İsrail ekonomisinin de beli kırıldı
İsrail’in İran’a yönelik saldırıları İsrail’in de belini büktü. Çatışmanın maliyeti, İsrail’in ekonomisini ve kamu bütçesini benzeri görülmemiş bir baskı altına aldı. Ekonomik Bakış’a değerlendirmede bulunan piyasa uzmanları saldırıların maliyetinin günde yüz milyonlarca doları bulduğunu ve bu durumun, kamu bütçesi ile piyasalarda ciddi baskı oluşturduğu ifade etti.
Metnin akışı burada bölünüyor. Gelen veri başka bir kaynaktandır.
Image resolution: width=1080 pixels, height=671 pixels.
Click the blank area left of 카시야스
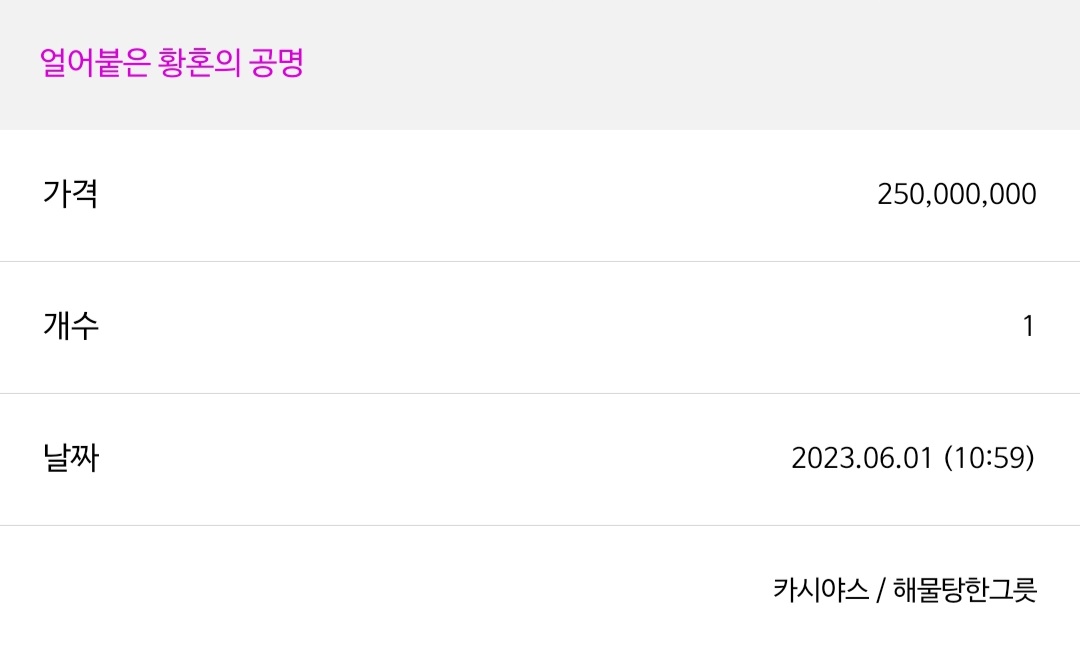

Ekonomik maliyeti ağırlaştırdı
Uluslararası medyada da maliyet analizleri yapıldı. Sadece ilk haftada yaklaşık 5 milyar dolar harcayan İsrail’in günlük savaş giderinin 725 milyon dolara ulaştığı dillendirilirken bu tutarın 593 milyon dolarının saldırılarda kullanıldığı, 132 milyon dolarılık kısmın savunma tedbirleri ve askeri seferberlik faaliyetlerine ayrıldığına dikkat çekildi.İsrail para birimi şekeli savaşın başlamasından sonra dolar karşısında 3,70 seviyesine kadar geriledi.